Panama Canal: Resilience and governance between two seas

Source(s): United Nations Office for Disaster Risk Reduction – Regional Office for the Americas and the Caribbean
SRSG in the Panama Canal

Since its inauguration in 1914, the Panama Canal has become one of the most important structures in the world. Not only is it the route through which 6% of world commerce flows, but it is also one of the most transcendental and eye-catching modern engineering constructions: a system of locks that connecting the Pacific and Atlantic oceans through an artificial lake 26 meters above sea level.   

Precisely because of this importance, its year-round operation depends on many intricate parts involving human, mechanical and natural elements. This is why the Panama Canal is a living example of the importance of resilient infrastructure and good governance, two key factors in disaster risk reduction policies.   

Mami Mizutori, Special Representative of the UN Secretary-General for Disaster Risk Reduction and head of the UN Office for Disaster Risk Reduction (UNDRR), paid a visit to the Panama Canal at the end of March. "The Panama Canal serves as an example for this region. It is a resilient organization that complies with all the priorities of the Sendai Framework for Disaster Risk Reduction," said Mizutori.  

From its very construction, the Panama Canal has placed great importance on the two factors on which it depends: engineering and environment. On one hand, the structure must function properly, through preventive maintenance in order to avoid damage with major impacts. And on the other hand, the understanding of natural hazards in order to adapt to them and act effectively in the face of the most extreme events, much more so in the face of the climate change scenario. Understanding the risks to which they are exposed, and the possibilities of their cascading effects is what makes it possible, then, to take the necessary measures to maintain the annual average of 13,000 ship transits.    

In environmental terms, for example, the Panama Canal has had a climate database since the end of the 19th century, which allows for a much more detailed analysis to make climate forecasts, mainly floods and droughts, and to prepare for them. In 2010 there was a storm, known as La Purísima, a phenomenon with a 100-year return period, which at that time recorded the maximum average rainfall in 24 continuous hours and forced the suspension of operations for the third time in the history of the interoceanic route.   

However, the Canal's preparedness for a anticipated hazard managed to avoid a disaster, as water emptying operations mitigated the possibility of damage to the infrastructure, while communities implemented evacuations and other measures practiced during various drills.   

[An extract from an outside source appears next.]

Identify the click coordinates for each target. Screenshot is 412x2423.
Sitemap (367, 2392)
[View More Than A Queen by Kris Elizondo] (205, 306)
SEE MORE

There are, in fact, two types of drills. The first is focused on the communities living in the Canal watershed, which is home to150,000 people. This is a joint exercise between the Canal, the National Civil Protection System (SINAPROC) and the community itself, which is carried out every two years. Likewise, the EcoCanal exercise is aimed at all areas of the organisation's operations and simulates responses to potential incidents affecting transit.   

In terms of infrastructure, the Canal has a rigorous preventive maintenance system, which has allowed them, for example, to still have in operation the original locks gates, built more than 100 years ago. The dredging department, on the other hand, works ceaselessly to maintain the proper depth for ships to navigate. Maintenance, then, is key to the continued operation of the route. The Canal allocates approximately $300 million annually for maintenance work.   

"The Panama Canal contributes to the safety of all Panamanians by being a reference in disaster risk reduction in the face of existing threats and even more so in the face of climate change," said Mizutori.  

In addition to the regional example proposed by the Panama Canal in DRR, the country has also just created the Comprehensive Disaster Risk Management Cabinet of Panama, led by the Minister of Government, Janaina Tewaney, with the participation of several other ministries and promoted by the President of the Republic, Laurentino Cortizo Cohen. This cabinet will serve as a driving force for national plans and programmes aimed at disaster risk reduction, and an example of good governance for the region.